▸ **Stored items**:
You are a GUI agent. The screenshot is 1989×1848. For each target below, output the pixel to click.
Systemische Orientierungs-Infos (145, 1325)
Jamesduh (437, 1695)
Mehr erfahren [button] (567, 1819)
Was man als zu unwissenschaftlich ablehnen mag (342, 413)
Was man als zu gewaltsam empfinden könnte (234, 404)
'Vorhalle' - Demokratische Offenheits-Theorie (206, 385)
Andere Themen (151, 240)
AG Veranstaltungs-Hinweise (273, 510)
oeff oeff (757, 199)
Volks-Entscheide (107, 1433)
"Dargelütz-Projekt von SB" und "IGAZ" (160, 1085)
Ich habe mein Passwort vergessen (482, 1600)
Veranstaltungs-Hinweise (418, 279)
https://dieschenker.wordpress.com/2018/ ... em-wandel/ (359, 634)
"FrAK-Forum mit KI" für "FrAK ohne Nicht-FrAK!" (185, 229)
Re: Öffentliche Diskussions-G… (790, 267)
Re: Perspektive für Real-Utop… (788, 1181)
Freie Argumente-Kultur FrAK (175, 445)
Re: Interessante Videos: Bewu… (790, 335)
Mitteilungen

▸ **What you are asked to do**: Each line above is to be reproduced exactly.

▸ **Problem solution**:
You are a GUI agent. The screenshot is 1989×1848. For each target below, output the pixel to click.
Systemische Orientierungs-Infos (145, 1325)
Jamesduh (437, 1695)
Mehr erfahren [button] (567, 1819)
Was man als zu unwissenschaftlich ablehnen mag (342, 413)
Was man als zu gewaltsam empfinden könnte (234, 404)
'Vorhalle' - Demokratische Offenheits-Theorie (206, 385)
Andere Themen (151, 240)
AG Veranstaltungs-Hinweise (273, 510)
oeff oeff (757, 199)
Volks-Entscheide (107, 1433)
"Dargelütz-Projekt von SB" und "IGAZ" (160, 1085)
Ich habe mein Passwort vergessen (482, 1600)
Veranstaltungs-Hinweise (418, 279)
https://dieschenker.wordpress.com/2018/ ... em-wandel/ (359, 634)
"FrAK-Forum mit KI" für "FrAK ohne Nicht-FrAK!" (185, 229)
Re: Öffentliche Diskussions-G… (790, 267)
Re: Perspektive für Real-Utop… (788, 1181)
Freie Argumente-Kultur FrAK (175, 445)
Re: Interessante Videos: Bewu… (790, 335)
Mitteilungen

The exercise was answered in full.